The show primarily addresses the realities of soldiers and their return from Iraq, and the impact of the war in general. Rather than using the image of the male soldier to reference the war, many pieces use women as their subject.
The piece You Should Be Over It By Now by Christine Holtz reads as an allusion to the lives of army wives. A woman’s face is shown in six frames, her face differently contorted in each. She is sitting in a computer chair, as judged by the shiny leather on the left side of each frame. The quality and composition of each frame is like that of a web cam. Without any knowledge of the artist’s intent, my thought is that she is in the midst of talking to her husband overseas.
One thing the viewer can make out for sure is that this woman is continuously crying in each frame. Another thing that’s asserted is the idea that she should “be over it by now,” as told through the title. Generally, it’s about the forgotten female victims of the war.
So much time has passed since the war began that the emotional trauma experienced by these women has been downplayed and forgotten. This reality of contemporary wartime America is what the piece alludes to.
The raw emotion of those affected is thrown in the face of any onlooker, challenging preconceived notions of women and the war and the comforting, naïve hope that time has healed all wounds.
Holtz’s piece is just one of the many pieces in the show that use a female subject to allude to the Iraq war and its returning soldiers. Some pieces assert themselves as political, making them more controversial. This holds true for the piece that consists of projected images accompanied by voice recordings.
In the untitled work by Katarin Parizek, viewers can see images of women soldiers and their biographical information while listening to contrasting, and often infuriating, opinions about the place of women in the military.
Immediately after entering the gallery, a looped recording played of an ultra-conservative radio personality making the case that women are unfit soldiers for war. He was challenging what sounded like a military official who maintained his professionalism and asserted that women have been essential to the military.
If you ever needed a way to get angry about the topic of women in the military, I’m sure that this piece would do the trick. Other pieces chose to confront ideologies on the war with a more subtle approach, relying on effectively simple imagery.

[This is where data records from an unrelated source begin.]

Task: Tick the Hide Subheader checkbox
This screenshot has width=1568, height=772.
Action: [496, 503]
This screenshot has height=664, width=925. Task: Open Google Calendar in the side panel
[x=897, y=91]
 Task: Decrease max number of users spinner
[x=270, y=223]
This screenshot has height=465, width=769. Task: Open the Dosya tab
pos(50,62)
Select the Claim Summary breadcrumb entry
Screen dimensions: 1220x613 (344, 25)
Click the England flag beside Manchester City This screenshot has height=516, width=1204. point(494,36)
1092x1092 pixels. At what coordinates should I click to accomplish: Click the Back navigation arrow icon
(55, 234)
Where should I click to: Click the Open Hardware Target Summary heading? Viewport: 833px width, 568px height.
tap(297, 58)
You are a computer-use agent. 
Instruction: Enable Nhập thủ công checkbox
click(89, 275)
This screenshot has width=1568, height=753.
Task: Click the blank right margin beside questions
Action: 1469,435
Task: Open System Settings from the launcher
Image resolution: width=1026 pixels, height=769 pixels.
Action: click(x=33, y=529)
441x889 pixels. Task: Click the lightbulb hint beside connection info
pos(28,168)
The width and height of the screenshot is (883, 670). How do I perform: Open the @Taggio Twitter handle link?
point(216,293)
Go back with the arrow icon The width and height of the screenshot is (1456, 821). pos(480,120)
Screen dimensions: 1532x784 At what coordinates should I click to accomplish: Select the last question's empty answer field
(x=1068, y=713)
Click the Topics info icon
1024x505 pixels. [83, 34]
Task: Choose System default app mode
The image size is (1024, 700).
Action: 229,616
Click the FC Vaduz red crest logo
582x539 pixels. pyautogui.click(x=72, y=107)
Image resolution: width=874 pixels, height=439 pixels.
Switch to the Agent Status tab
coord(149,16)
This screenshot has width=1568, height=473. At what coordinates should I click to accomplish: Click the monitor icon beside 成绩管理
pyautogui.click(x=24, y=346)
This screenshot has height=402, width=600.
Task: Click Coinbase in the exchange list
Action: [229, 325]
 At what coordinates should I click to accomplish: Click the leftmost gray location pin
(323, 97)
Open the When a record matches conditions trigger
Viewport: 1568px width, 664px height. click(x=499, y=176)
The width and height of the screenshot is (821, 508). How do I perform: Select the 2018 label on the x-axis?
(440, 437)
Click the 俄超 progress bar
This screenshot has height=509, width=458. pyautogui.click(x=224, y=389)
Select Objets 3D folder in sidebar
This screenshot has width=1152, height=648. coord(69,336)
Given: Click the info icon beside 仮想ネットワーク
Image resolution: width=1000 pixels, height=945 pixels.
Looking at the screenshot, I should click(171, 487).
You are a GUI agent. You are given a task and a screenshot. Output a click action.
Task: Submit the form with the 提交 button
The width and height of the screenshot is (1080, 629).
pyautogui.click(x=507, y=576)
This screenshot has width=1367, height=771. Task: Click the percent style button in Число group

The piece Displaced Object by Iwan Bagus doesn’t even use a figure to allude to soldiers and their struggles merging into society again. Elegant and simple, Bagus shows us a chandelier centered inside a dark tunnel; the light from the tunnel shows an outdoor scene and the image is black and white. Relying primarily on the irony so characteristic of contemporary art, as well as the theme of the exhibition itself, the viewer can deduce that the “displaced object” isn’t just the chandelier, but the soldier coming home.
A must see here at NJCU, “A Path Home” reminds us that the war is never really over—not within the minds of soldiers and their struggle to assimilate into the America of today. As Displaced Object reminds us, the soldiers finding their path home seem to be appropriated into a world where they no longer belong.
Curated by Cristine Posner; showing through Dec. 13, VAB Gallery; closing reception Dec. 12, 6-8pm.